# WHAT THIS TASK INVOLVES
Write out the following listing's lines from the one with "Image resolution: width=1250" to the one with "Collapse the code block starting at line 6", exactly, with both included and no others.

# RECORDS SHOWN
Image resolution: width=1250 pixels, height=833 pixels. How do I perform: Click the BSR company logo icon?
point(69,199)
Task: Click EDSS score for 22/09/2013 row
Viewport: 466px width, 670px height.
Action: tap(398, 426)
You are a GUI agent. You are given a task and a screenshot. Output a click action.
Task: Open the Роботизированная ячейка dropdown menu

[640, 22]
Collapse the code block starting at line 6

* * *

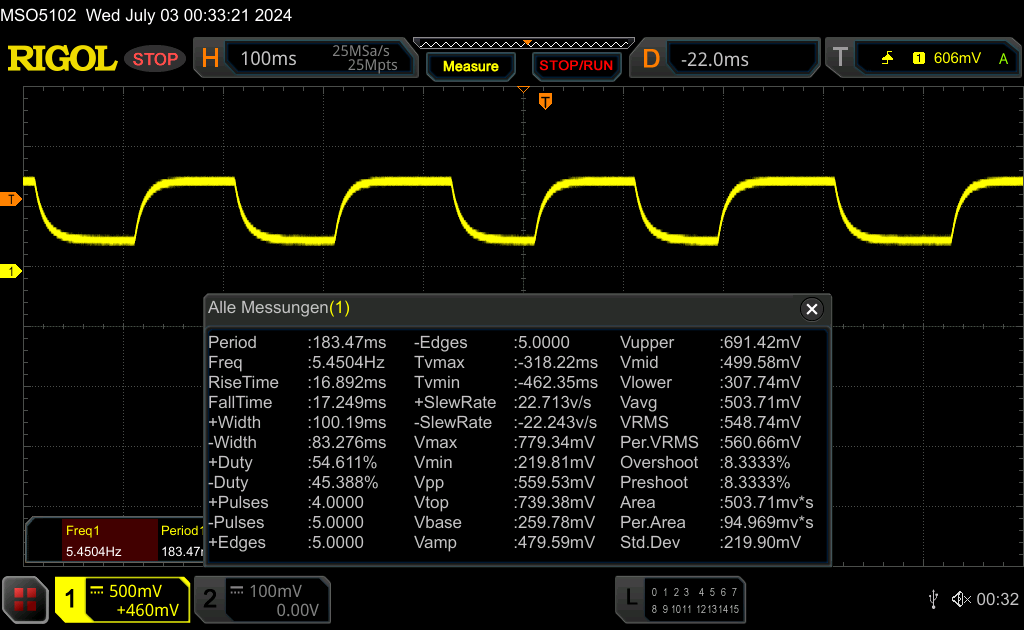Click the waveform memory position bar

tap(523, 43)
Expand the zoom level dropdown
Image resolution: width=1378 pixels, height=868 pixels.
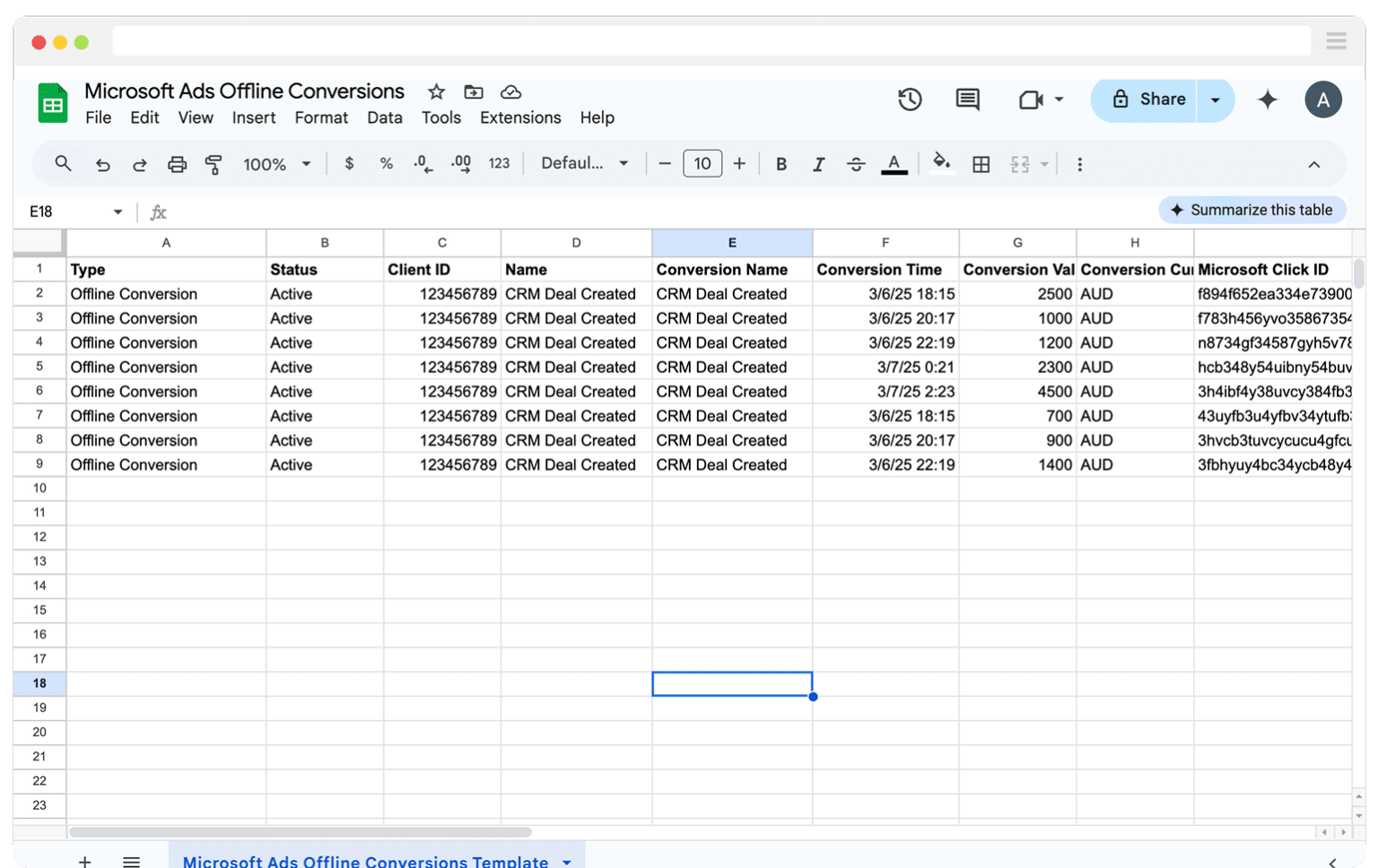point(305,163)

# RESULT OF THE EXERCISE
Image resolution: width=1250 pixels, height=833 pixels. How do I perform: Click the BSR company logo icon?
point(69,199)
Task: Click EDSS score for 22/09/2013 row
Viewport: 466px width, 670px height.
Action: tap(398, 426)
You are a GUI agent. You are given a task and a screenshot. Output a click action.
Task: Open the Роботизированная ячейка dropdown menu

[640, 22]
Collapse the code block starting at line 6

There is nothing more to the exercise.